The GDP figures (released by CSO, which comes under MOSPI, a government ministry) showed this for Q4 2011-12:

image

First, the total imports and exports figure was wrong.

For Q4 2012 GDP Data
(Rs. Cr.)
RBI BoP data
(Rs. Cr.)
Difference
Exports 679,926 591,790   -13%
Imports 631,398 762,716   +21%

Note: All data is at “current prices” (that is, not adjusted for inflation)

Essentially, exports were overstated by 13% and imports were understated by 21%. That’s a huge difference, and will take the GDP growth into negative territory.

Much of that, I had decoded was because “service exports and imports” were the missing component (we only knew about goods exports and imports, through the commerce ministroy).

For Q4 2012 My estimates(Rs. Cr.) RBI BoP data
(Rs. Cr.)
Difference
Exports 605,117 591,790   -2%
Imports 738,982 762,716   +3.2%

Even I was wrong, it seems, having understated the deficit by about 5%. The net export is about (-170,926 cr.), negative because we’ve imported more than exports. The GDP data had said we exported 48,000 cr. more than our imports in Q4 FY12.
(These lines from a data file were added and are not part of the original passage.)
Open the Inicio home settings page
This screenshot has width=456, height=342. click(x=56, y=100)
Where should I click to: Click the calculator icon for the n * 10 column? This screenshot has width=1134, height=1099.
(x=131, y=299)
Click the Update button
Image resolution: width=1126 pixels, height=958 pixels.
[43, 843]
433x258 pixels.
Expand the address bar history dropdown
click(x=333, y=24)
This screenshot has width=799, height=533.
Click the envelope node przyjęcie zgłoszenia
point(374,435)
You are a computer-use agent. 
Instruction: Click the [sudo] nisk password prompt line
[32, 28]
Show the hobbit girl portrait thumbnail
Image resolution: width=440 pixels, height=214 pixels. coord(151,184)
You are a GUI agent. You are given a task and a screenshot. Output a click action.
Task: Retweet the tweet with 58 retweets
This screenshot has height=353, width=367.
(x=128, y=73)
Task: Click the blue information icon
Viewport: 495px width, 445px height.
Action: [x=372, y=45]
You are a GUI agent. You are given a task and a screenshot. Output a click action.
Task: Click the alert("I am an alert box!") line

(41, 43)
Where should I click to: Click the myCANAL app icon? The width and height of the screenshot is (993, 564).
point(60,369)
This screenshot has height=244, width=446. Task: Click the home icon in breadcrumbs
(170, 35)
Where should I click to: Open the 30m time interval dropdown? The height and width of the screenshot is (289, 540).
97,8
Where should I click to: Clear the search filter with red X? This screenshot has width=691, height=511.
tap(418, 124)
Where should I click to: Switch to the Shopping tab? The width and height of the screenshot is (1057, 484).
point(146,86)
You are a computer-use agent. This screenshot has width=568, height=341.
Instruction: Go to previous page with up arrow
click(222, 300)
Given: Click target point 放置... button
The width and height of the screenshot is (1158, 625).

If you add this all in, the GDP falls by about 220,000 cr. The March 2012 quarter GDP falls to 22.29 trillion, which is a nominal growth of just 2.2% over Q4 2011 (Jan to Mar 2011).

Since real growth will subtract inflation, which is running at 7%, we should have seen negative growth (or, in better english, a contraction in real GDP) in the last quarter of 2011-12. Of course, you need two consecutive quarters of negative GDP growth to qualify for a recession but we haven’t seen such a bleed in a long long time.